On 22nd February, I decided to try for a final time to ask 4 questions of COPFS, in order that I could inform the ECCLRC of the questions and answers to the questions, or, failing that, for COPFS to inform the convener of the committee of the answers to the questions.
The ECCLRC has not yet considered the 2017 wildlife crime report. I assume that this will be held soon, as the 2016 report was discussed on 15th January 2018. This would be an ideal opportunity to raise the issue of admissibility again as it was discussed last year, but it cannot be assumed that the meeting will cover the issue again. These questions are at the heart of my difference in understanding of the law and admissibility in relation to particular wildlife crime cases from that proposed by Crown counsel as set out in the letter from COPFS to the convener of the committee on 30th May 2017.
I will not include the full text of the letter, but here are the questions:
a) Is the statutory access right granted by section 1(2)(b) and 1(4)(b)of the Land Reform (Scotland) Act (LRA) to cross land granted to persons who may have intent, should an unlawful act be encountered, to take further measures including reporting the possible unlawful act to the police, and other actions, whether a perceived unlawful act is discovered or not?

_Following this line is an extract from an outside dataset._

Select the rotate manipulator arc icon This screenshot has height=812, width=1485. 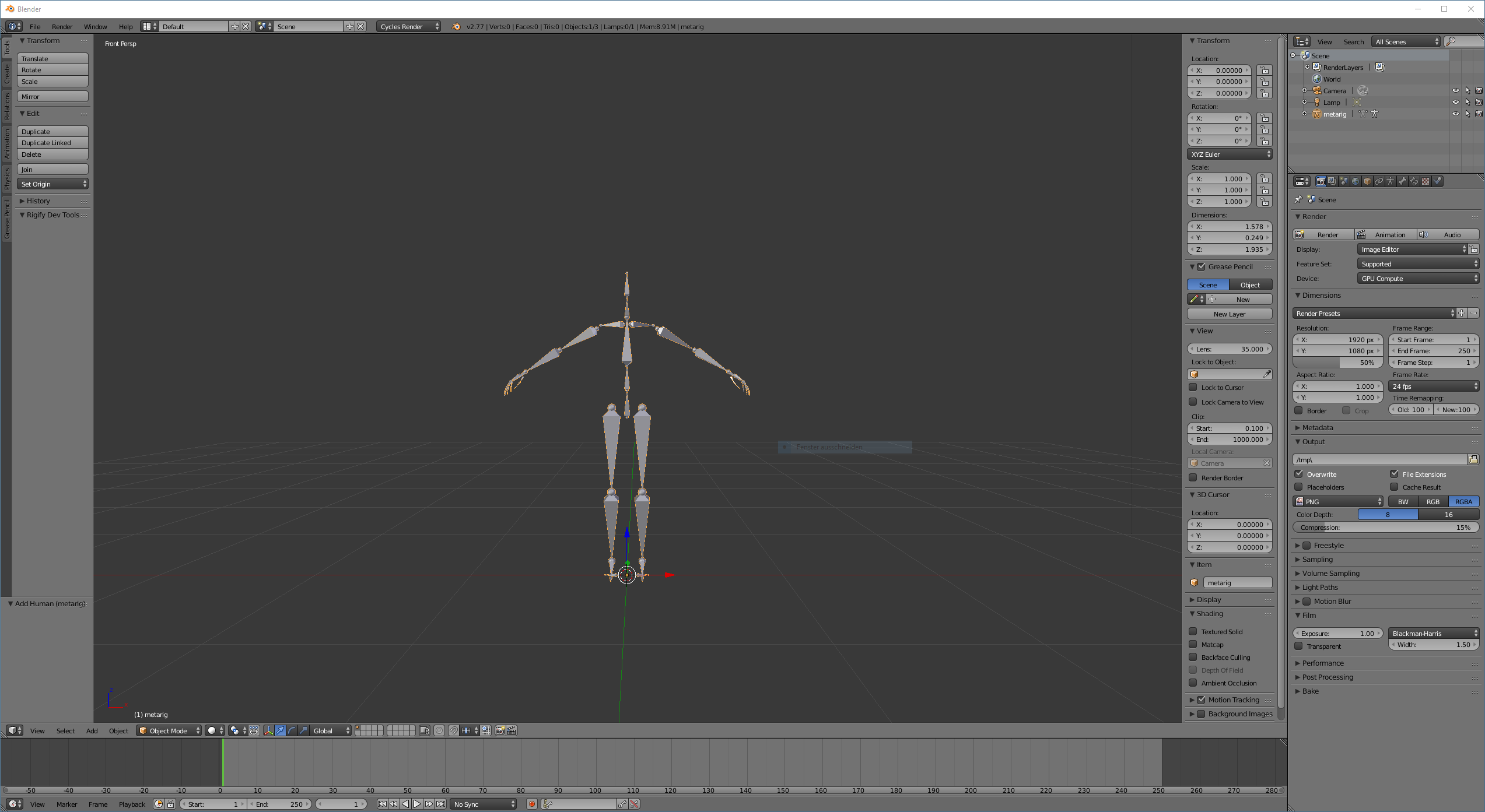point(292,730)
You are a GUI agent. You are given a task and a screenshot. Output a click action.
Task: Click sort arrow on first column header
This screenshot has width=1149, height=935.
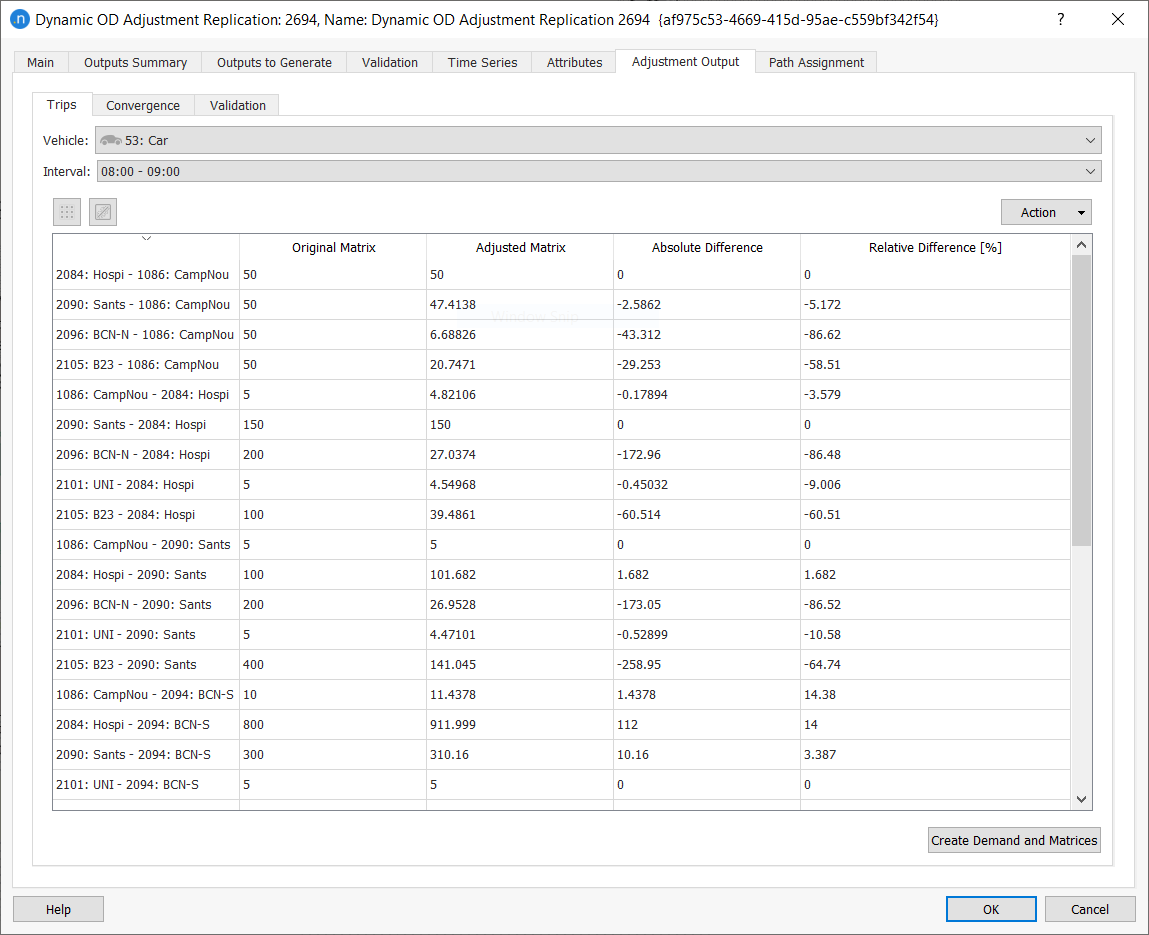click(146, 238)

b) Is this a separate and additional right to that granted under 1(2)(a), 1(3) and 1(4)(a) of the LRA, which considers the purposes of the right to be on land?

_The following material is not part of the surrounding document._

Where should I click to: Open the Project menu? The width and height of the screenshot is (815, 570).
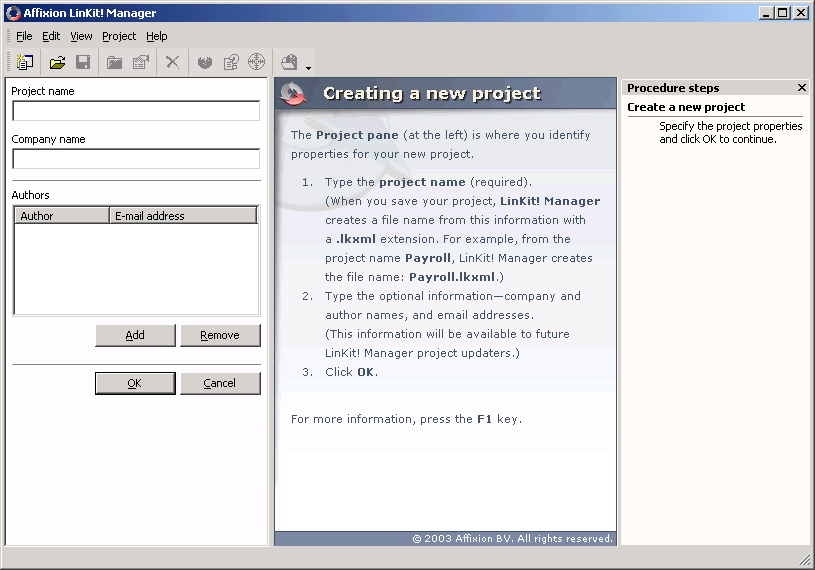(x=119, y=36)
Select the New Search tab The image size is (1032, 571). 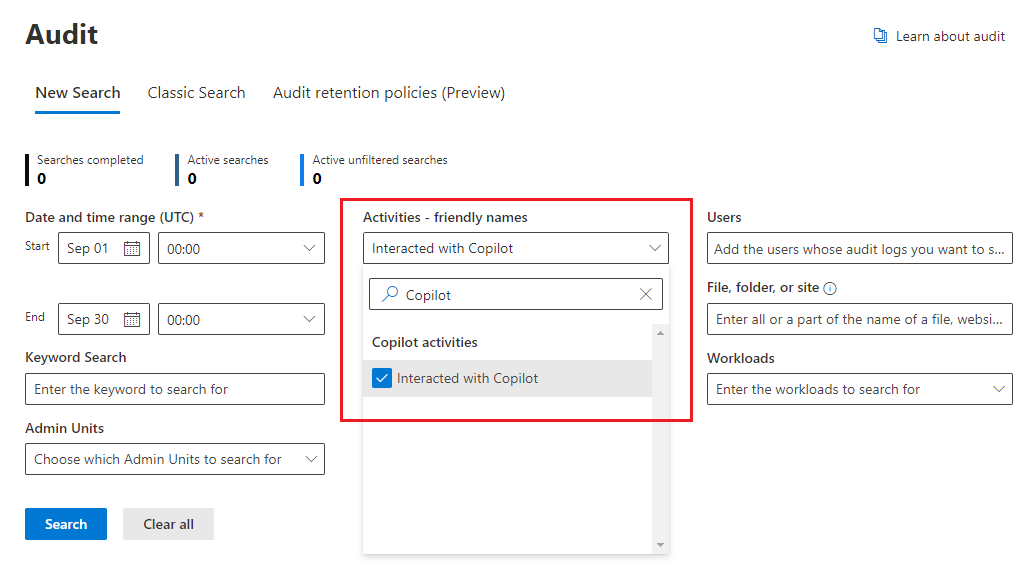point(78,93)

c) Provided that a perceived unlawful act is encountered in a public place and other conditions are satisfied, does the Regulation of Investigatory Powers (Scotland) Act 2000 under 1(2)(c), which includes the words: “otherwise than by way of an immediate response to events or circumstances the nature of which is such that it would not be reasonably practicable for an authorisation under this Act to be sought for the carrying out of the surveillance”, grant persons the right to conduct surveillance activities without prior authorisation? Matters such as privacy and authorisation issues are more fully considered in the Office of Surveillance Commissioners 2016 Procedures & Guidance document Section 279 and elsewhere issued by the Investigatory Powers Commissioner’s Office, and also in the Covert Surveillance and Property Interference Code of Practice section 3.30. published by the Scottish government.
d) Should an individual such as myself encounter what they believe to be an unlawful trap when exercising rights under the LRA, what can such a person lawfully do in the way of actions preparatory to informing the police at the soonest opportunity of the presence of the trap, which would or would not not be permitted under the LRA, and which typical actions which an individual might undertake would not be able to be able to be excused due to a perceived irregularity?